• _Data on locating visible targets_
[BEGIN]

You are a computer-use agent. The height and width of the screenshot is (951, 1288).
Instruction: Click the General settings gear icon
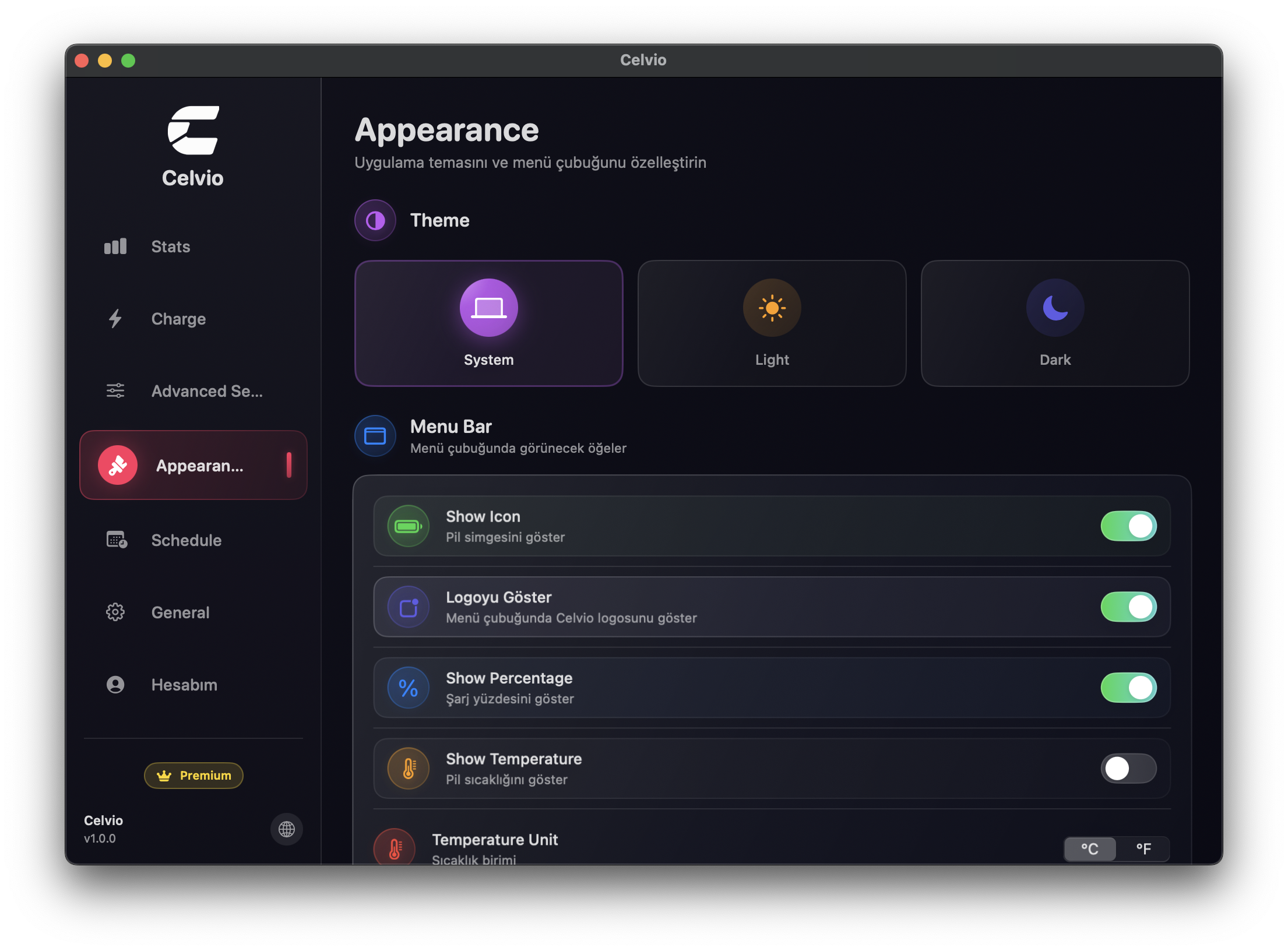point(115,612)
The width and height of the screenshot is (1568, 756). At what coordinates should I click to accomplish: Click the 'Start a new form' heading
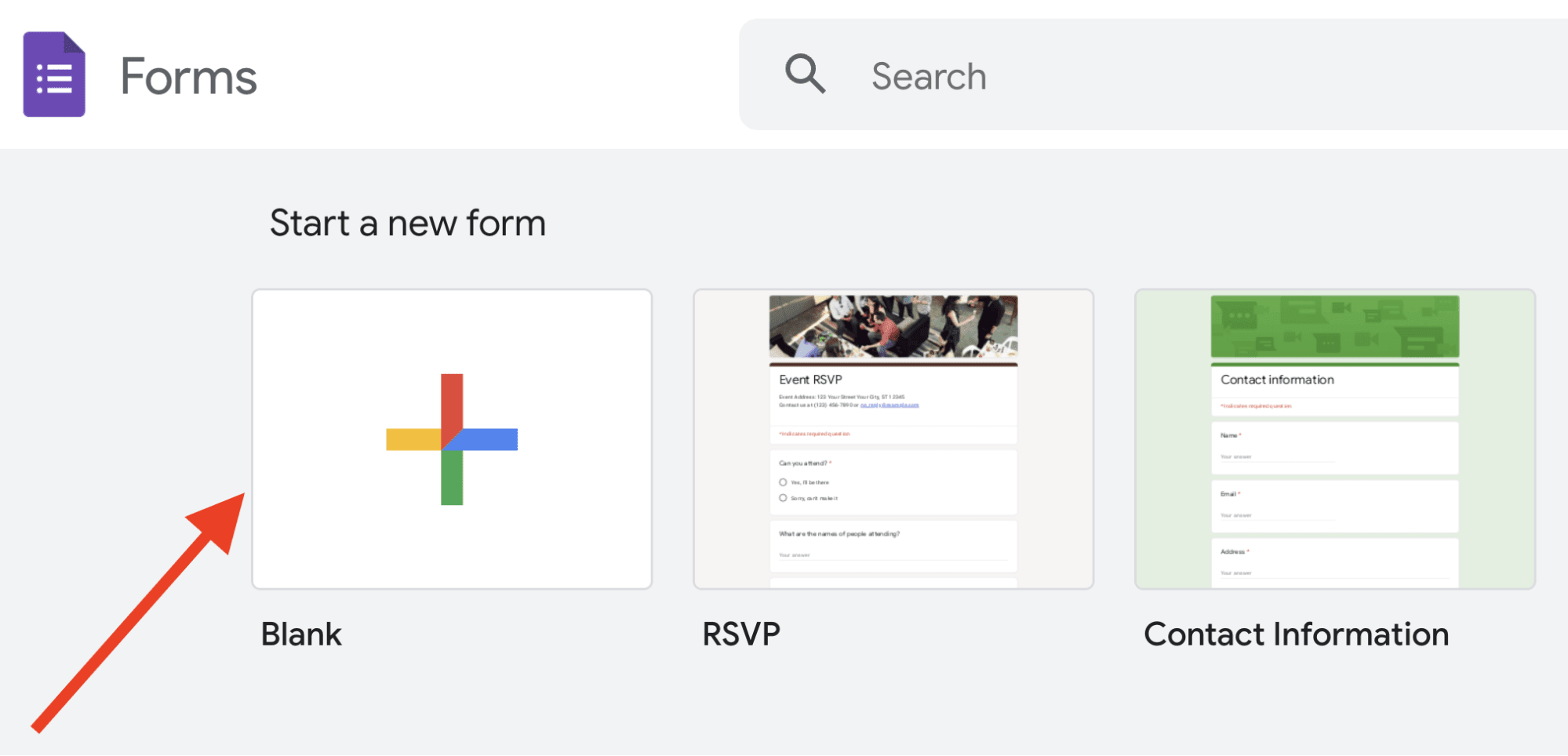coord(408,223)
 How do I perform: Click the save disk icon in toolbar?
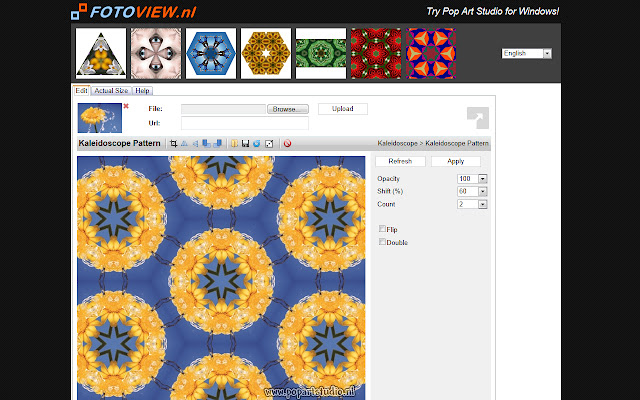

[END]

• _Directions for this task_
Turn the lines into a numbered list, starting with the line that contains "The width and" and going on through the last line, with blank lines and pictures left out.

• _Response for this exercise_
1. The width and height of the screenshot is (1568, 756). At what coordinates should I click to accomplish: Click the 'Start a new form' heading
2. coord(408,223)
3.  How do I perform: Click the save disk icon in toolbar?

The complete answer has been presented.